The Diabetes Detective
DIY Diabetes Self-Care
By Ilene Raymond Rush
December 2009 — Diabetes is the original DIY (do-it-yourself) disease.
While having an endocrinologist who is both sympathetic and responsive is of the utmost importance to good type 2 diabetes, the months between regular visits are often a diabetes self-care, self-service, operation, where via diet, exercise and careful blood sugar monitoring, you are in charge of preventing the development of future complications.
It's a lot of responsibility. And after years of diabetes self-care, I like to think that on most days, I'm on top of the situation. But then arrive other days, when confronted by an unexplained low or high blood sugar reading, I'm reminded of an old advertisement where a white-coated actor faced the camera to admit: "I'm not a doctor, but I play one on TV." Recently, this was brought a little too close to home.
In February, I started to inject Byetta, which has pretty much proved a miracle drug for my metabolism. Ten, then fifteen pounds melted away, and my blood sugar readings, which had been wildly fluctuating even on a very low carbohydrate diet, stabilized until my A1C dropped to 6.1. I had plenty of energy. I could eat limited carbs without sending my sugars into the stratosphere. I got to buy size 8 jeans. Everything was copacetic until -- wait for it -- I started to throw up.
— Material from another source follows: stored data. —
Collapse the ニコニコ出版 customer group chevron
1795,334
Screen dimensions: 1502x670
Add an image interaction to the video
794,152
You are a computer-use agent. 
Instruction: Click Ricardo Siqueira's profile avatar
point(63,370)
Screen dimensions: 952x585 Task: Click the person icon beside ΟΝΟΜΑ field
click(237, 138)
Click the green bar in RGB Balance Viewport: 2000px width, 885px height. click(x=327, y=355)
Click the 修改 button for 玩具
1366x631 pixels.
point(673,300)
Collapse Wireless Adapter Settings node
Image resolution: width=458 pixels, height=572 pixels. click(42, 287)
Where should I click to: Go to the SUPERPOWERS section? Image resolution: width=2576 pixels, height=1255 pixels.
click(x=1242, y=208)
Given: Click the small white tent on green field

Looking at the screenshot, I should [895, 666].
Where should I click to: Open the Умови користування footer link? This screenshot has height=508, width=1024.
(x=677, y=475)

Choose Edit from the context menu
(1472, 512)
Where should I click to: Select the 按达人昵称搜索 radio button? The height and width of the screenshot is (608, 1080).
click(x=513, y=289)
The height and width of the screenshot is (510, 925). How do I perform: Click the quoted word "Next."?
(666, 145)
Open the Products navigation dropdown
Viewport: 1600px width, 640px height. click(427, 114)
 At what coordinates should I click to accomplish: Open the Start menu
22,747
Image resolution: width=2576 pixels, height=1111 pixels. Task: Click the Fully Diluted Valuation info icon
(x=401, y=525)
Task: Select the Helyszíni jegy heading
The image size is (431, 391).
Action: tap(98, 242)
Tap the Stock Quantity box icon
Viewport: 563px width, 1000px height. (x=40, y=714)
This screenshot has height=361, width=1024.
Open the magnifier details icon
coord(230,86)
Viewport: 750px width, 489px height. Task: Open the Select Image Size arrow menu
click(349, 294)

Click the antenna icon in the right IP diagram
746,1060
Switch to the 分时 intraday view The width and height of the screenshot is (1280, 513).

At first, I ignored it. The label on the drug and my doctor had warned of nausea, particularly upon starting the drug and when a patient moved from a 5mg to 10 mg dose.
But seven months into the drug, my reactions were unexpected. I thought of calling my doctor, but having moonlighted as an unlicensed diabetes detective for years, I wondered if I might puzzle things out on my own. My first suspect was high fat food, so out went my Friday night slice of white pizza. Then, I moved to the amount of food I was consuming. I cut my daily carbohydrate serving back and wrote down everything I ate. I chewed peppermint gum, sucked hard candies. No luck.
Nothing seemed to help. I faced a tough choice: abandon my new miracle drug, or regain my health. Finally, after a week of feeling miserable, I broke down and phoned my doctor's office. Ten minutes later he was on the phone to recommend dialing down the dosage to 5 mg from 10.
That didn't help, either.
At this point, it probably seems a no-brainer: ditch the drug. But it wasn't that simple. I had good results on the Byetta, with better blood sugar readings than I had in years. I was able to eat a wider variety of foods and the weight loss didn't hurt. And my DIY brain, wired by so many years of self-care, wondered if I had hit bottom on the problem. I put on my detective's hat: what else had changed since I went on the Byetta?
I was chewing on my two a day Metamucil wafers, when I had the brainstorm – I had taken up the extra fiber habit about the time I began to feel woozy. I had long resisted Metamucil (which seems to be the rage in the boomer set these days) but had decided it was a fast way of upping my fiber intake. I looked a little closer at the box and realized that without adequate fluid this might cause all of the symptoms that I had been granting to Byetta.
Curiosity piqued, I wondered, was it Byetta or the Metamucil wafers backfiring on my system? So I ran a little experiment: I gave up the wafers and kept the Byetta.
Nausea, vomiting, everything, vanished. I returned to 10 mg. without a problem. And after a visit with my doctor, my sugars remain at a normal 6.1.
What's the moral of this tale? Not to play around with your medications, certainly. My doctor was with me every step of the way. No amount of sleuthing can take the place of a doctor's care. But when it comes to managing a chronic condition like diabetes, you know your own body better than anyone, and all things considered, you're the expert here.
dLife's Viewpoints columnists are not all medical experts, but everyday people living with diabetes and sharing their personal experiences, most often at a set point in time. While their method of diabetes management may work for them, everyone is different. Please consult with your diabetes care team before acting on anything you read here to find out what will work best for you.